The law governing how sinkhole-related insurance claims are handled in Florida was significantly altered in 2011. Under the laws passed at that time, insurers who were presented with a claim for sinkhole-related damage would assess the property to determine if there appeared to be structural damage to the residence consistent with sinkhole activity. If the insurer found structural damage that could be linked to sinkhole activity, or if the insurer could not determine a cause for the damage, a professional engineer and/or geologist would prepare a report indicating whether the structural damage was in fact caused by sinkhole activity. The Neutral Evaluation Program would then come into play if, following the receipt of a report from an engineer or geologist.

Sinkhole Damage and the Neutral Evaluation Program

If the insurer denies a sinkhole damage claim based on the report of its engineer or geologist, the insured has an opportunity to participate in the State of Florida’s Neutral Evaluation Program. This program is designed to reduce the amount of sinkhole-related litigation by giving both the insured and the insurer an opinion from a third party geologist or engineer who is familiar with alternative dispute resolution methods. These professionals are supposed to be “fair and impartial” in conducting their evaluations. At the conclusion of their evaluations, the engineer/geologist will present a report of his or her findings to both parties. The parties are then free to attempt to reach a settlement or pursue other available legal remedies.

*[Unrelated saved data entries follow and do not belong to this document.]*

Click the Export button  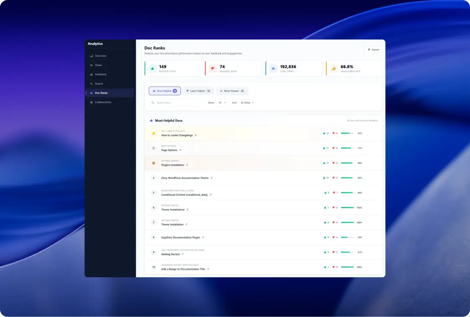[x=373, y=50]
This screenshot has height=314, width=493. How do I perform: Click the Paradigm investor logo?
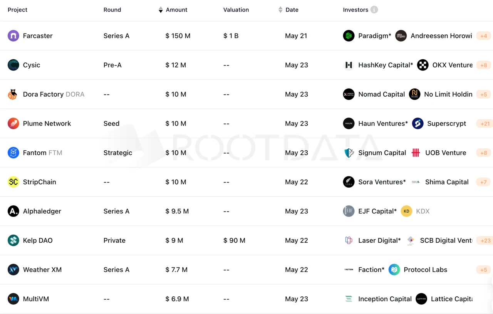point(349,36)
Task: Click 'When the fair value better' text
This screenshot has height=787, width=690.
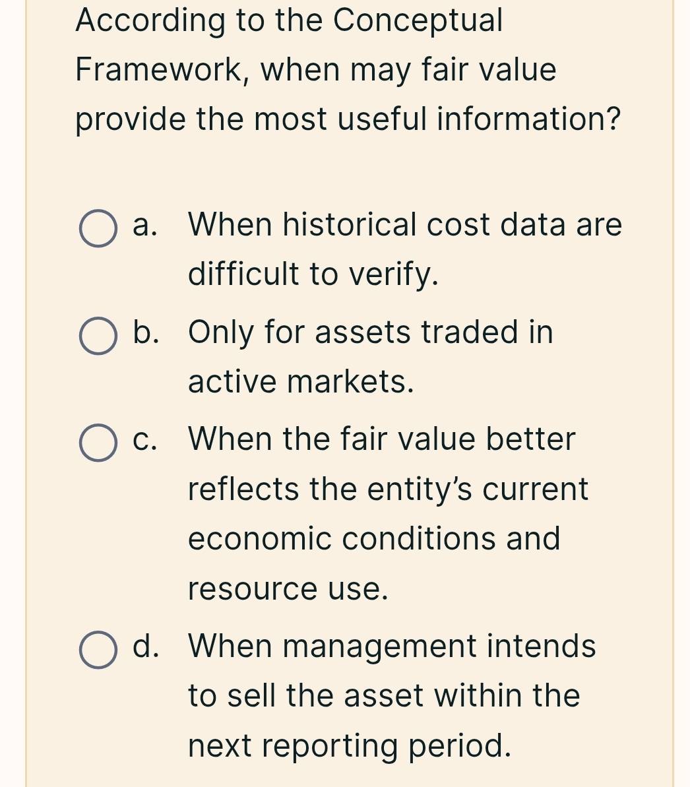Action: click(382, 439)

Changes to the Neutral Evaluation Program

Recent changes that became effective July 27, 2015 have changed some aspects of the Neutral Evaluation Program while leaving many of its features intact.  Under the new rules:

  • The neutral evaluator standards previously contained in administrative regulations and rules have been repealed as these same standards are now contained in Florida law;
  • Insurers now have five business days to contact insured individuals who have requested a neutral evaluation;
  • Neutral evaluators have three business days after the process has begun to disclose any conflicts of interest they may have (for example, a neutral evaluator would have to disclose to both parties the fact that he or she previously worked for the insurer or is related to the insured);
  • Insurance companies are now permitted to contact both the policyholder and the policyholder’s representative regarding the neutral evaluation process; and
  • The date the Neutral Evaluation Process begins is now defined as the date the insurer receives notification from the Department of Financial Services that a request for a neutral evaluation has been received as opposed to the date the Department of Financial Services receives notification that a dispute exists between the insurer and insured.

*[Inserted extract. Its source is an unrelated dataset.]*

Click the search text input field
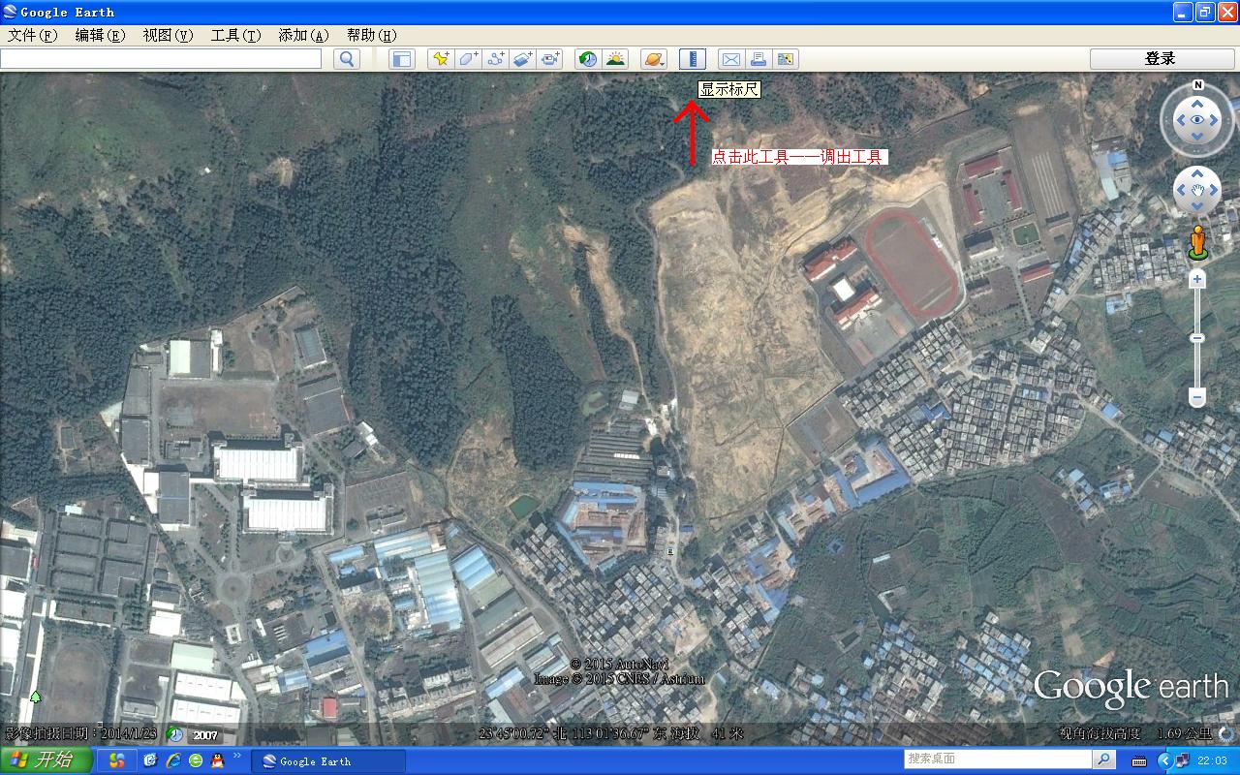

What Effect Do These Changes Have on Homeowners?

These changes will have little effect on the way neutral evaluations are conducted other than the fact that potential neutral evaluators must now disclose any conflicts of interest they may have in any given case. Homeowners should, of course, object to using any “neutral” evaluator that discloses a conflict of interest. While the Neutral Evaluation Program does not result in any findings that are binding on the parties, at least one recent court case determined that “good faith” participation in the program may be a prerequisite to recovering attorney’s fees and costs from a subsequent lawsuit.

You can reach Miami Insurance Claims Lawyer J.P. Gonzalez-Sirgo by dialing his direct number at (786) 272-5841, calling the main office at (305) 461-1095, or Toll Free at 1 (866) 71-CLAIM or email Attorney Gonzalez-Sirgo directly at [email protected].

J.P. Gonzalez-Sirgo
J.P. Gonzalez-Sirgo, P.A.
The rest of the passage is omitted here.